Still, workers have good reasons for coming here. Many are in their 50s and say they were being pushed from jobs because of age, or were having trouble finding new positions. Some came for a lifestyle change, tired of long commutes and expensive housing. Others had simply run out of choices.
Wagner, 59, felt secure in her job, but she'd long mulled moving closer to her Wisconsin birthplace and a grandson in Minnesota. When her company let go many of her fellow programmers, she found herself doing the work of four people and snapping at the Indian programmers brought over for training.
"The people I worked with from India ... were concerned about people from China taking their jobs. And I was like, excuse me guys, aren't you taking our jobs?" Wagner said.
The smaller paychecks and other cost advantages move these companies much closer to competing with off-shoring. The challenge is that they're being pressed on multiple fronts.
As U.S. companies ship computer jobs overseas, they are drawing heavily on foreign labor -- particularly Indian programmers -- to come here and do part of the work that remains.

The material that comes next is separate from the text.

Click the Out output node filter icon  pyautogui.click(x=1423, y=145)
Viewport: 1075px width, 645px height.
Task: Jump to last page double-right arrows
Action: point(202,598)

U.S. law requires they be paid the "prevailing wage." However, "the regulations are written so loosely that you can pretty much pay whatever you want," says Ron Hira, co-author of "Outsourcing America: What's Behind Our National Crisis and How We Can Reclaim American Jobs."
Watford City, long dependent on oil drilling and cattle ranching, installed broadband Internet service a few years ago to attract other businesses. Cross-USA set up shop after winning a contract to do computer work for the state government.
Not long after, the company's primary customer, Northwest Airlines, canceled work after the 9/11 terrorist attacks. Then the state contract was pulled, and CrossUSA closed its center. It reopened last year, when the company was hired by a New York insurance firm to help program its mainframe system.
Workers in Watford City rely on their U.S. location to get things done, often speaking five or six times a day to clients at desks in New York and Texas. But many still appear slightly dazed to find themselves here, removed from the amenities of city life.
This time of year, the parking lot at the municipal golf course still brims with pickups at 9 p.m., as duffers take advantage of sunsets that stretch long past dinner. With just two people per square mile, there are endless stretches of open land, much of it owned by the federal government, that invite contemplative hikes and horseback riding.
"What I like about this company is they've figured out a way to compete with the outsourcing," Cross said. The workday over, he takes a swig from the prized special order of Labatt beer and gazes across an endless vista of gray-green buttes and open sky.
"The only thing that gets me is, it's 47 miles to McDonald's."